July 10, 2013 - Payment Determinations for Calendar Year 2014 for New Clinical Laboratory Tests

The ASM presented recommendations to the Centers for Medicare & Medicaid Services (CMS) at its annual Clinical Laboratory Fee Schedule public meeting determining payment levels for new tests for 2014.


The American Society for Microbiology (ASM) appreciates the opportunity to provide comments to the Centers for Medicare & Medicaid Services (CMS) regarding payment methodology to be used for new codes which will be included in the 2014 Medicare Clinical Laboratory Fee Schedule, as announced in the Federal Register on May 24, 2013 [CMS-1451-N]. The American Society for Microbiology, headquartered in Washington, D.C., is the largest single life science association, with over 37,000 members worldwide. Its members work in educational, research, industrial, and government settings on issues such as the environment, the prevention and treatment of infectious diseases, laboratory and diagnostic medicine, and food and water safety. The ASM’s mission is to advance the microbiological sciences as a vehicle for understanding life processes and to apply and communicate this knowledge for the improvement of health and environmental and economic well-being worldwide.
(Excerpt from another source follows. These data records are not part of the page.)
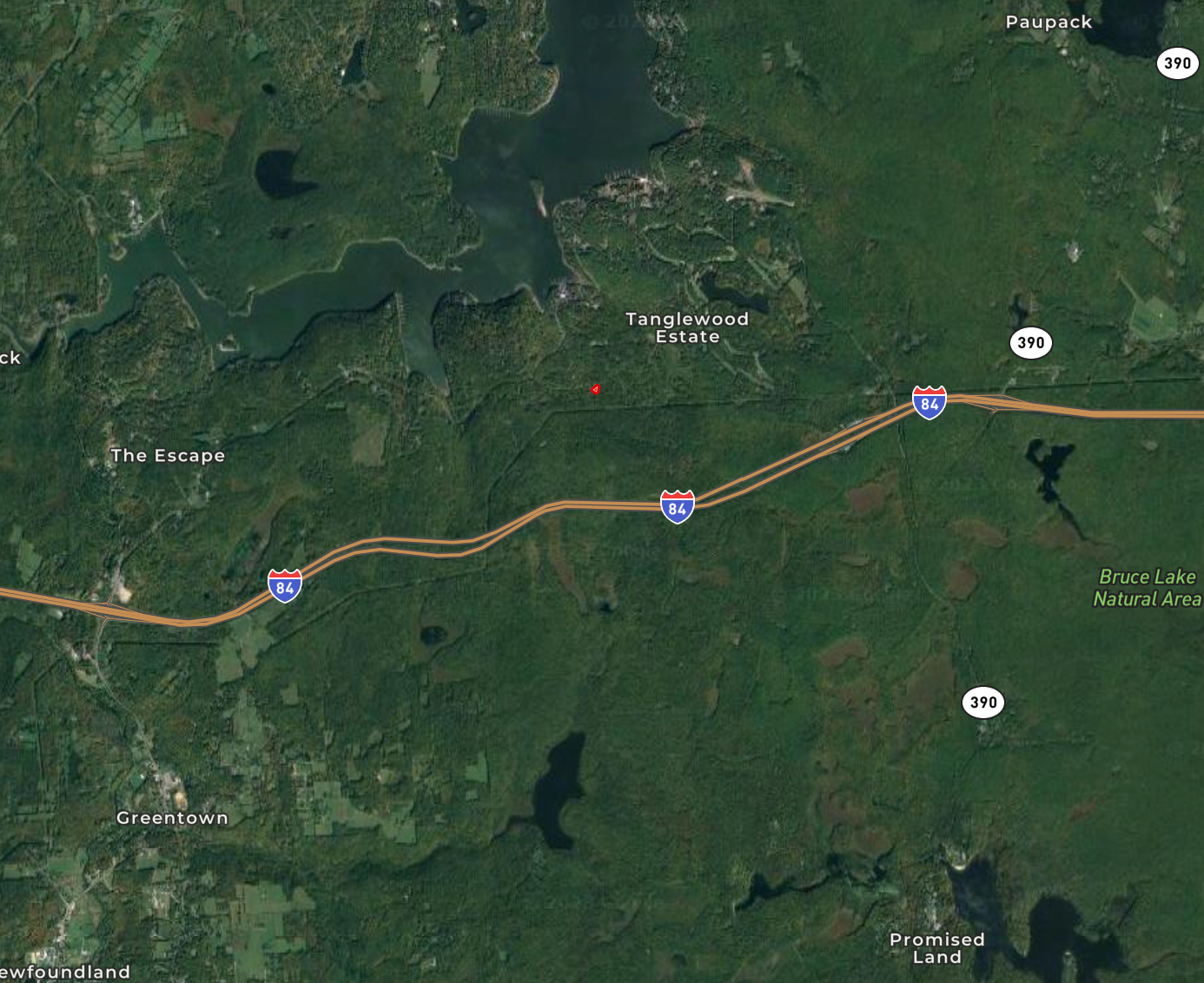This screenshot has width=1204, height=983.
Task: Select the 390 shield just north of I-84
Action: (x=1030, y=342)
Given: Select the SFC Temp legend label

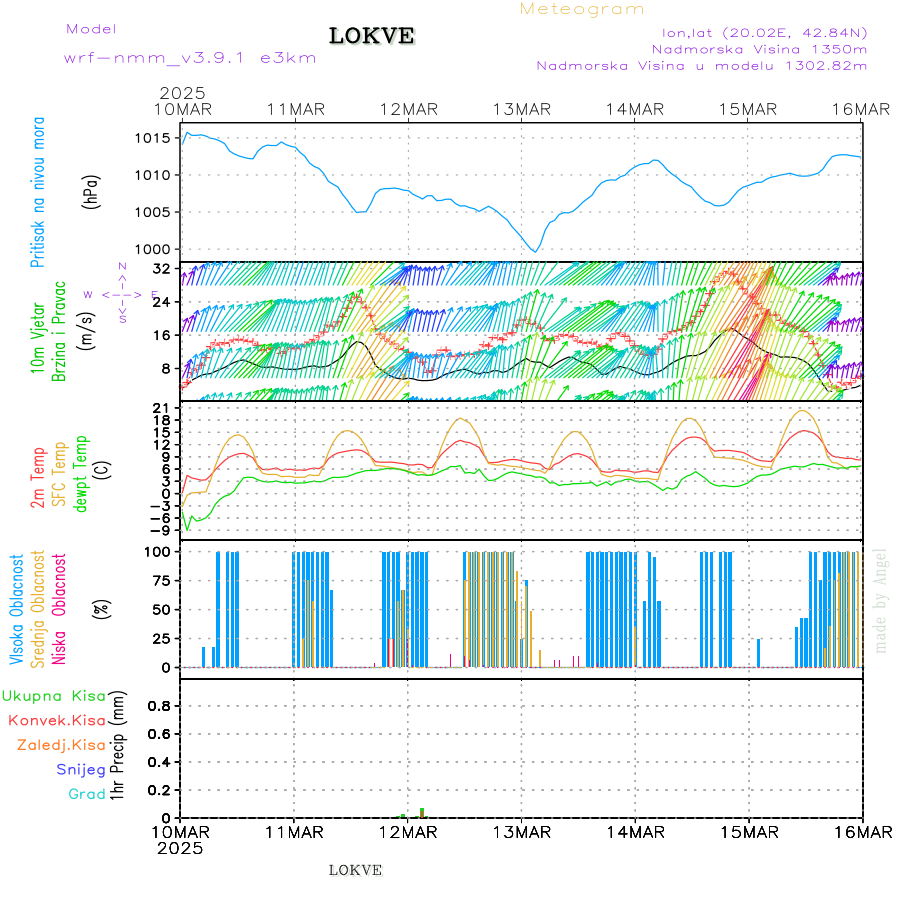Looking at the screenshot, I should (x=57, y=476).
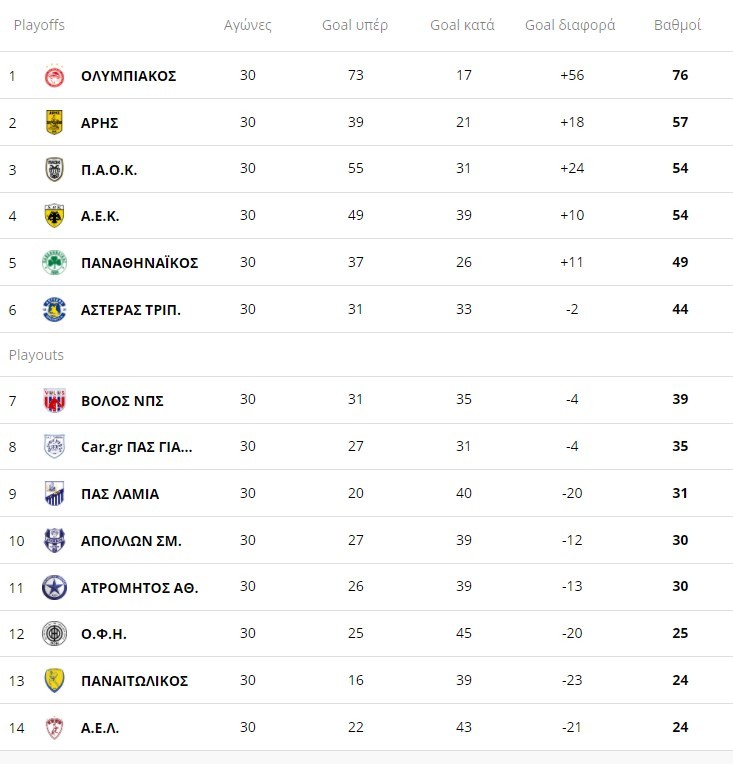Click the A.E.Λ. team crest icon
Screen dimensions: 733x764
pyautogui.click(x=54, y=728)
Many of ASM’s members have primary involvement in clinical laboratory medicine including individuals directing clinical microbiology, immunology and molecular diagnostic laboratories, individuals licensed or accredited to perform such testing, industry representatives marketing products for use, and researchers involved in developing and evaluating new technologies. Therefore, the ASM has significant interest in the process of establishing reasonable reimbursement for medically necessary laboratory testing to ensure quality patient care for Medicare beneficiaries.

Below is the ASM’s recommendation with respect to payment determinations for new Current Procedural Terminology (CPT) code 876XX to be included in the 2014 Medicare Clinical Laboratory Fee Schedule. We have limited our comments to those tests that affect our constituency, and our recommendations are based on the consensus of ASM’s Public and Scientific Affairs Board Committee on Professional Affairs and Committee on Laboratory Practices, which reviewed the codes to be addressed and provided input. Our comments include the following information, as outlined in the May 24, 2013 Federal Register notice:

New test code(s) and descriptor:

876XX     Infectious agent detection by nucleic acid (DNA or RNA); Trichomonas vaginalis, amplified probe technique

Test purpose and method:

The purpose of this test is the detection of the sexually-transmitted protozoan parasite, Trichomonas vaginalis, in urogenital samples as an aid in the diagnosis and management of patients with signs and symptoms of infection or who are at risk for asymptomatic infection. The method uses a nucleic acid amplification methodology for the highly sensitive and specific detection of this agent. Upon detection, patients and their partners are generally prescribed an appropriate antimicrobial agent to eradicate the organism, achieve clinical resolution, and reduce risk for transmission.

Costs: Costs for this test are comparable to those for other nucleic acid amplification tests for sexually transmitted disease agents

Charges: Charges for this test are comparable to those for other nucleic acid amplification tests for sexually transmitted disease agents.

Recommendation (cross-walking or gap-fill) and data on which recommendation is based:

The ASM recommendation is to crosswalk new CPT code 876XX to existing CPT code 87481, “Infectious agent detection by nucleic acid (DNA or RNA); Candida species, amplified probe technique” with a 2013 NLA of $48.24. The rationale is that both of these codes represent tests to detect organisms associated with urogenital infections, in particular vaginitis, and may be used in concert in the diagnosis and management of patients suspected of having such an infection (1).

We greatly appreciate the opportunity to comment on fee setting for 2014 CPT codes in this public forum. If additional supporting materials are required, we will provide them on request.

Sincerely,

Vickie S. Baselski, PhD, DABMM, FAAM
Chair, Committee on Professional Affairs
Public and Scientific Affairs Board

1. Sexually Transmitted Disease Treatment Guidelines. 2010. MMWR 59(RR12), December 17, 2010.